Ludwig Van Beethoven: Symphony Number 9 in D Minor, Fourth Movement
May 17, 2011 1 Comment
Beethoven’s Ninth Symphony is probably one of the most recognizable piece of music. If number of recordings indicates popularity, this symphony, of which Tower Records list hundreds of different recordings(some by the same conductor), is very popular indeed.
If you’re looking to buy a recording of The Ninth Symphony, I’d avoid the stuff on some of the cheaper budget labels. They don’t seem to have top orchestras or if they do, the recording might have been a first take with some problems, kind of like a “factory second.” One exception is the Sony Infinity Digital line, which has adopted the strategy of recording artists from the former Soviet Union; that enables the label to hold down the cost of the “talent.” But you can get burned on famous labels as well. Once I bought a Deutsche Grammophon recording of Carmina Burana, which had a soprano solo in which the singer hit a high note and her voice cracked. I can’t believe they left it in.
The music world had never seen anything like the fourth movement of Beethoven’s Ninth. It starts out with a strong statement followed by a complex interplay of different melodies heard throughout the symphony. The basses ominously play a melody that will be sung later to the words “O Freunde, nicht diese Töne!” (O friends, let’s stop our moaning). Beethoven introduces a second major theme, also sung later in the movement, “Freude, shöner Götterfunken” (Joy! Bright spark of divinity!), and he goes back and forth between them. Once a melody from the second movement bubbles up on the flutes and oboes to sort of break the tension. Eventually, it quietens down, but then after a tiny pause, the full orchestra restates the opening theme again at the end of which, the baritone sings the melody, and this begins the incredible choral section.
The text for this part comes from Schiller’s Ode to Joy. The baritone exhorts us all to sing more joyful songs, full of joy. He then launches into the first stanza, which describes joy and its magic power to unite all men. On the second stanza, the sopranos join the baritone to sing about friendship and a loving wife. For the third stanza, the tenor and sopranos sing about how we all nurse the joy from nature’s breast and even the lowly worm can feel contentment. The choir repeats the last four lines of each stanza after the soloists.

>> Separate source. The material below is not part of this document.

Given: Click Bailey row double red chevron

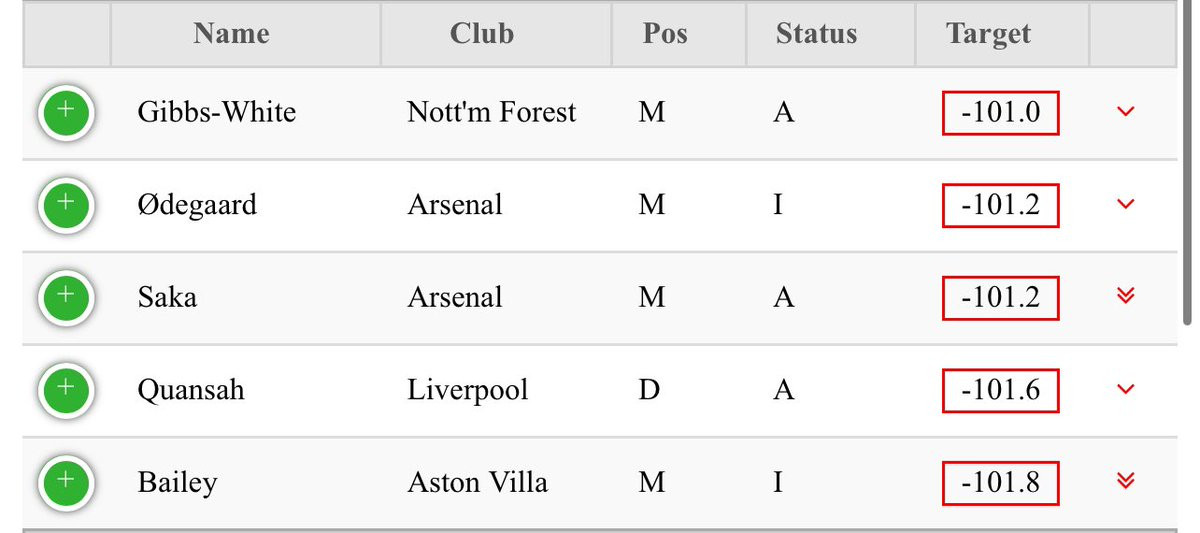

This part is quite rousing, and when it ends you think “Gee, that was a good finish.” But then the drums, cymbals and flutes start wonderful march upbeat march, which the tenor joins to call all brothers to lead the heavenly life of a hero. There follows a quick orchestral interlude, which ends with the choir joining in and singing the entire first verse again. If it ended there, you would say “Wow, that was really great.” But it’s still not over.
Next the basses in the choir starts the last stanza of the poem and the melody goes back and forth between them and the sopranos. From this it moves onto a number of solos, duets, trios and quartets for the voices. Some are serious; some are joyous. In this stanza, Joy addresses the multitudes and tells us to recognize our creator in heaven and to fall down to worship him. At the end of these duets, the strings start in sounding like the beginning of rain, and it rapidly builds to the grand finale with the full orchestra and the choirs singing snatches from the first stanza again. It slows for a bit, but then speeds up and ends with a great clash of cymbals and drums.
It really is quite an extraordinary piece. A whole symphony in one movement. You can’t really touch it with anything. Nothing compares with it since then. It is glorious music, full of passion, joy and hope for mankind.
Consider for a moment that Beethoven wrote this when he was stone deaf. There are people who can play chess without a board. That is, they can just sit together and call out the moves to each other and visualize the whole game in their mind. Imagine composing a whole symphony in your head though. And without being able to sit at a piano and plunk out the chords to see how it sounds. That is pure genius.
I first heard the second movement to the Ninth on the same soundtrack that I wrote about in my previous post, namely A Clockwork Orange. I can’t remember when they used it in the movie—probably in some pointlessly violent scene. Had they not used it there, I probably would have heard it sooner or later. It’s now nearly forty years after the film was released and few people—outside of film majors—remember it anymore. But it’s been nearly 190 years since Beethoven died, and I don’t see any signs of Beethoven: Symphony Number 9 losing popularity.